© Milomir Kova?evi?
Maison d'Europe et d'Orient 3 passage Hennel 75012 PARIS France
L'instant pour la mémoire, Sarajevo 92-95
Millomir Kovačevic Strašni n'est pas un photographe de guerre. À la différence de la plupart de ses confrères, Strašni ne s’était pas rendu à Sarajevo pour témoigner de l’horreur de la vie quotidienne pendant le siège. Il y était déjà.
Chroniqueur visuel de la capitale de Bosnie-Herzégovine depuis l’âge de 17 ans, il en connaissait tous les recoins, passages obscurs, ruelles pavées de la vielle ville et longues avenues des quartiers modernes. Du monde, il en connaissait beaucoup׃ vieux promeneurs, jeunes filles splendides dans la fraîcheur de leur âge tendre, gamins de rue, paysans de marché, petits caïds, revendeurs du coin de la rue, professeurs et ouvriers se pressaient déjà devant l’objectif de Milomir du temps de la paix.
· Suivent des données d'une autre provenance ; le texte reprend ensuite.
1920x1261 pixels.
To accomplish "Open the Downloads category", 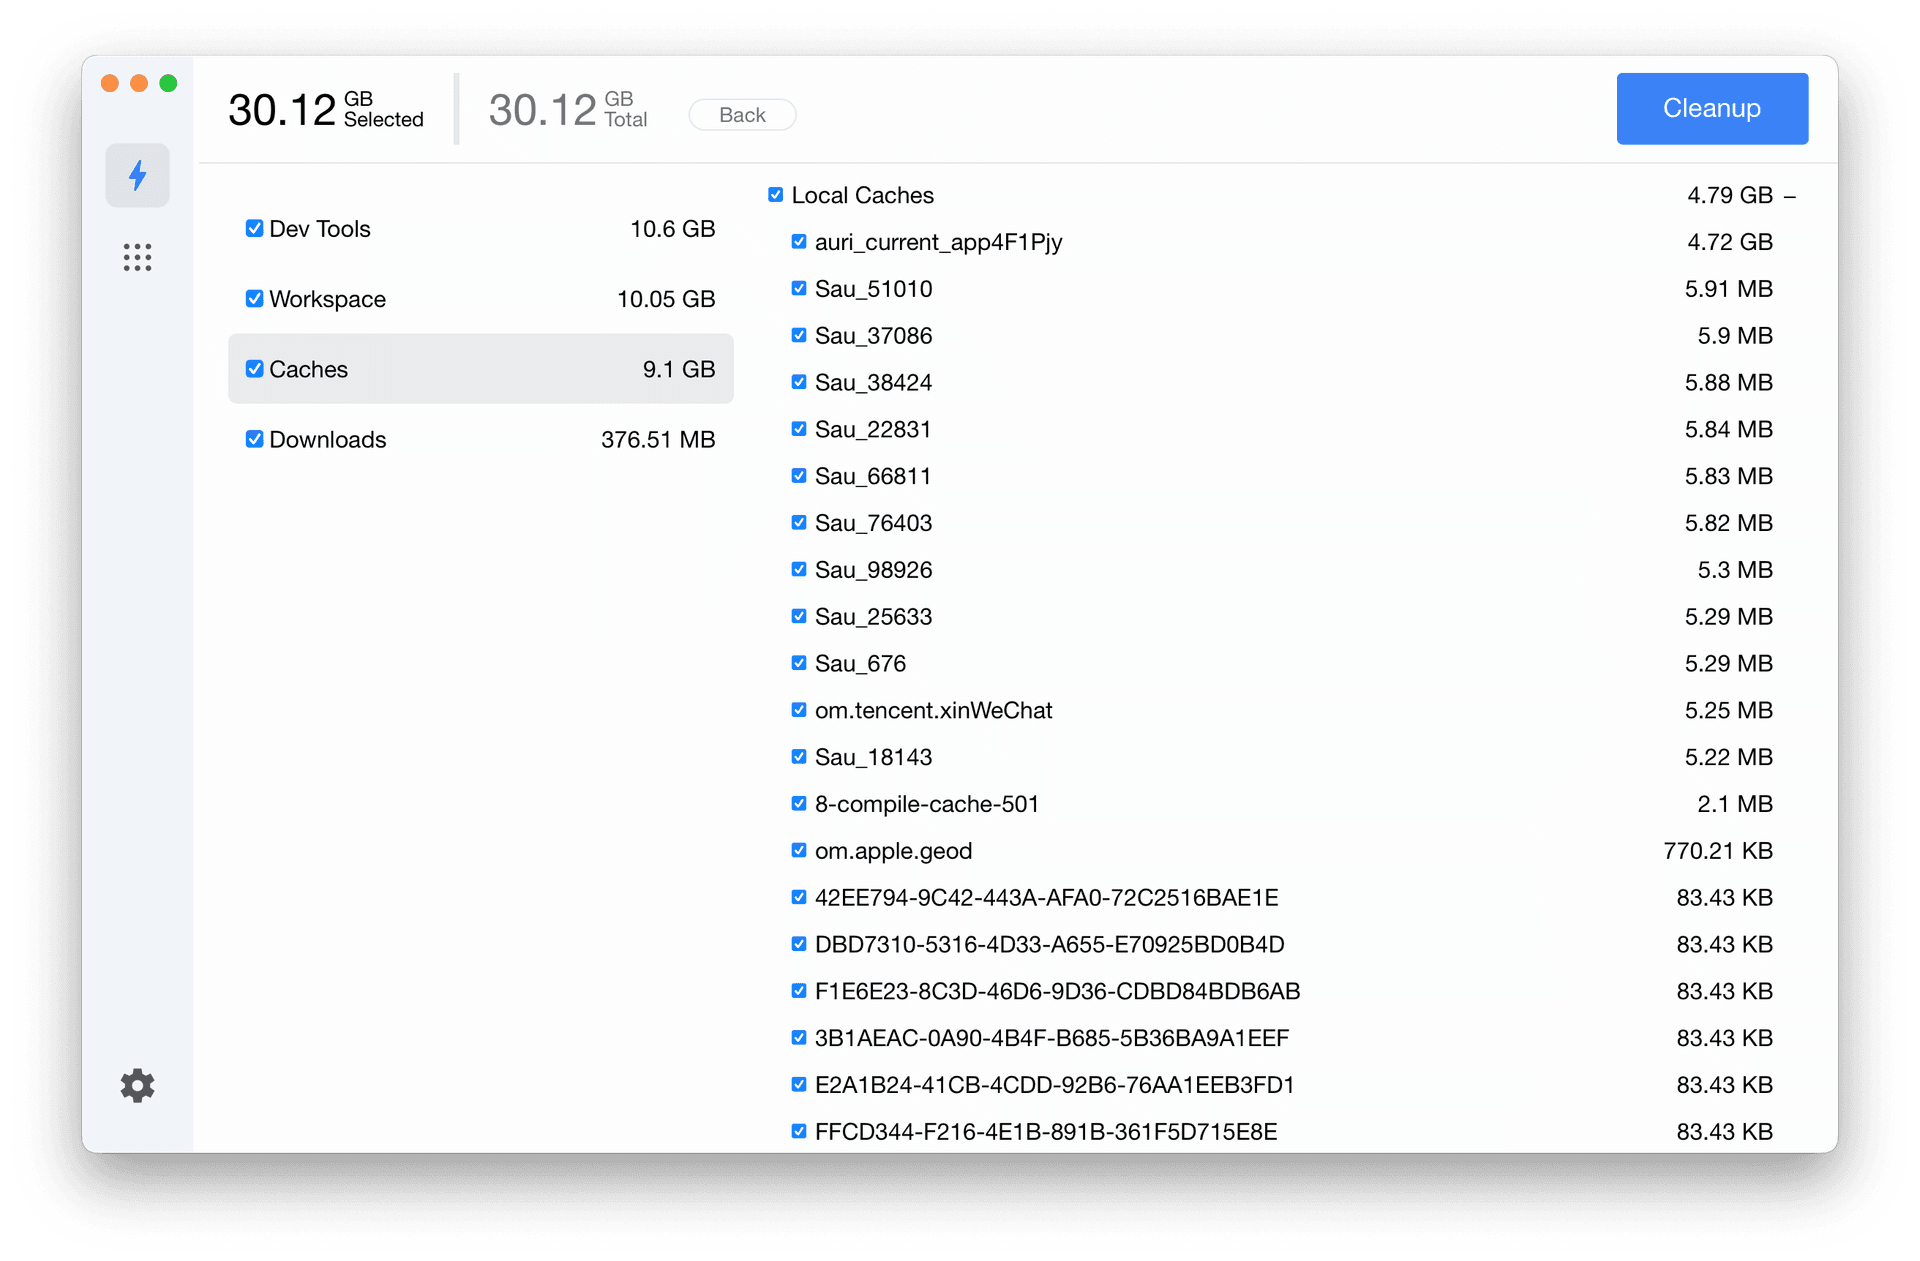I will (480, 439).
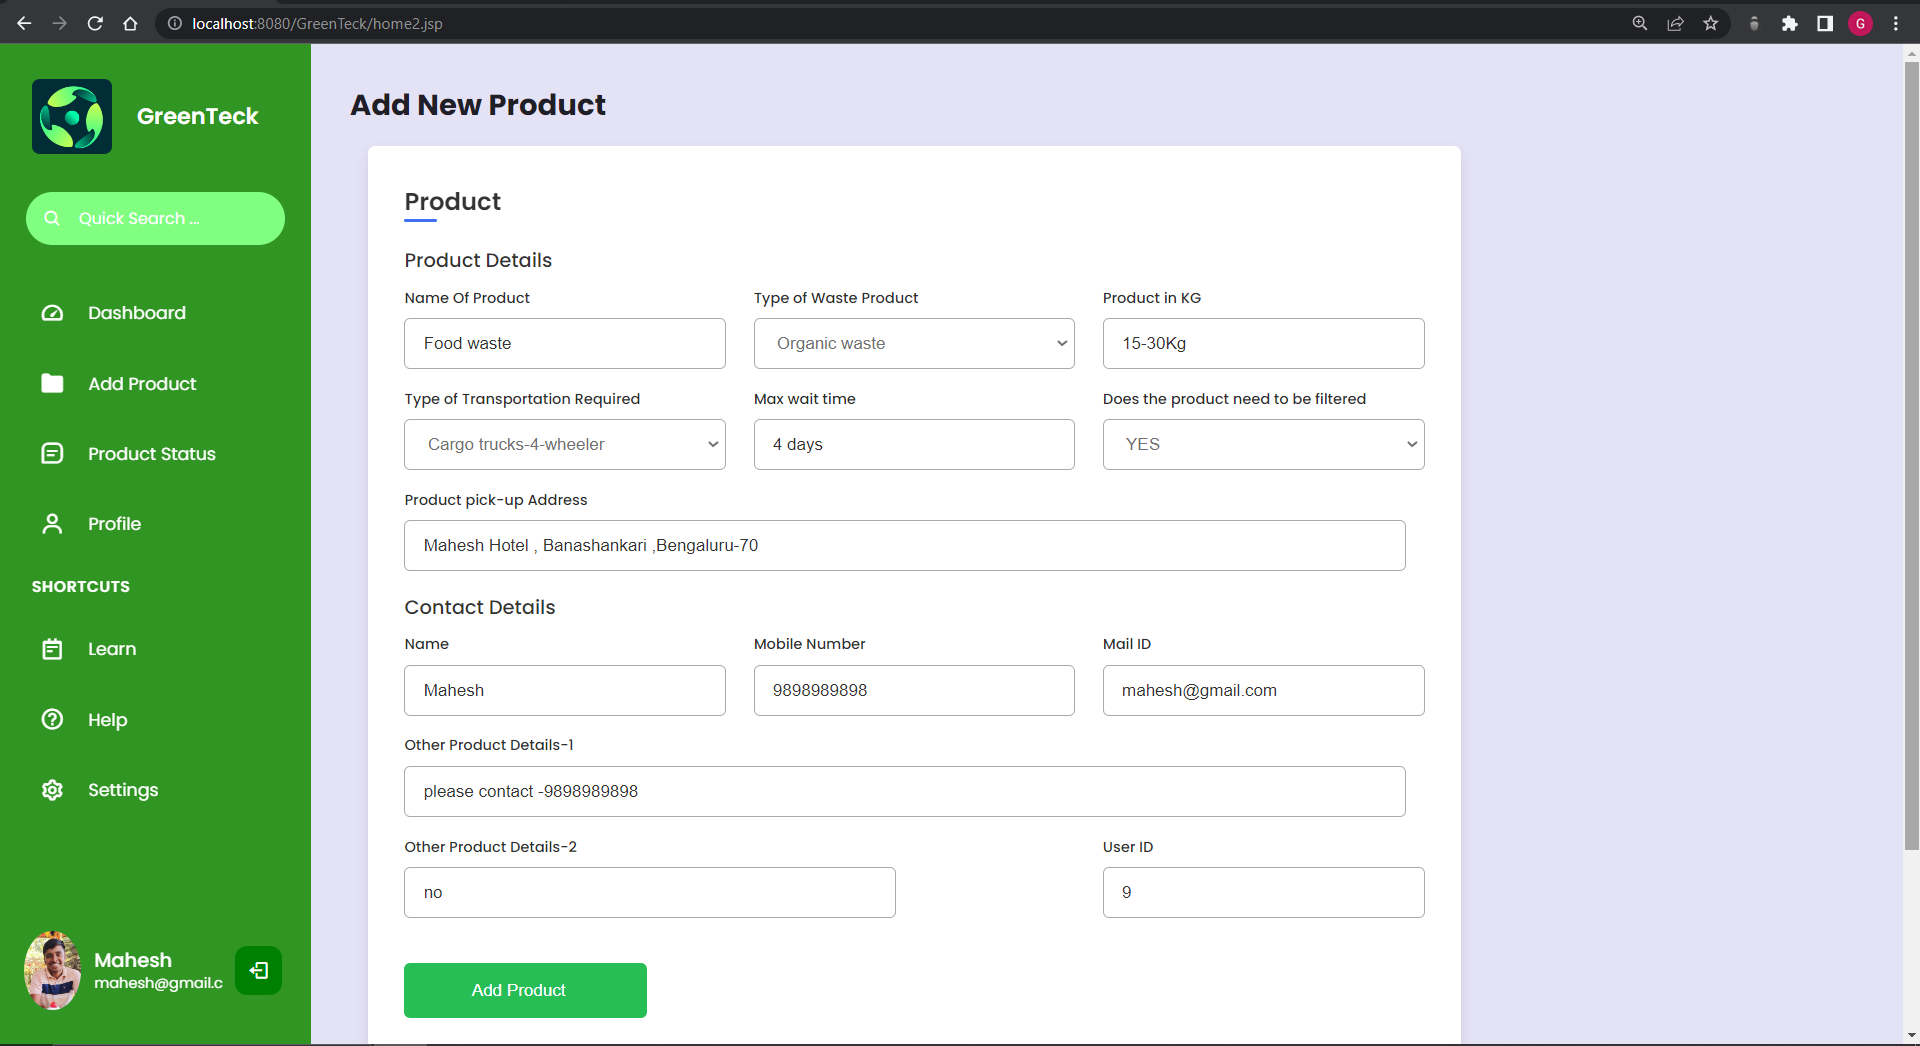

Milomir, n'avait donc qu'à rester près de ses concitoyens pendant des années de guerre, pour témoigner d’une manière on ne peut plus juste, de ce qu’était le siège de Sarajevo.
Et c’est cette justesse du regard qui rend les photos de Strašni uniques. Nul besoin d’être de Sarajevo et d’y avoir vécu pendant la guerre pour percevoir l’authenticité qui se dégage de ses photographies.
On le voit dans les yeux des « modèles » de Milomir. Ceux-ci expriment une forme de délivrance émotionnelle suscitée par la rencontre avec ce photographe doté d’un degré d’empathie rare inhérent à son talent. Soucieux de rendre compte de la condition humaine, Strašni œuvre dans le respect de ses modèles, quelque soit leur origine, position sociale ou leur parcours.
Les portraits réalisés à Sarajevo entre 1992 et 1995 montrent cette magnifique symbiose qui s’opère entre le photographe et ses modèles. La situation de guerre que l’on ne distingue qu’à peine derrière les visages est pourtant bien réelle.
La rencontre avec Milomir est l’un de ces moments rares ou, malgré la souffrance du quotidien, la peur, la faim, le froid, la confiance aux autres renaît et la vie s’enrichit d’un bel instant de plus. Un instant pour la mémoire. Une mémoire pour nous tous.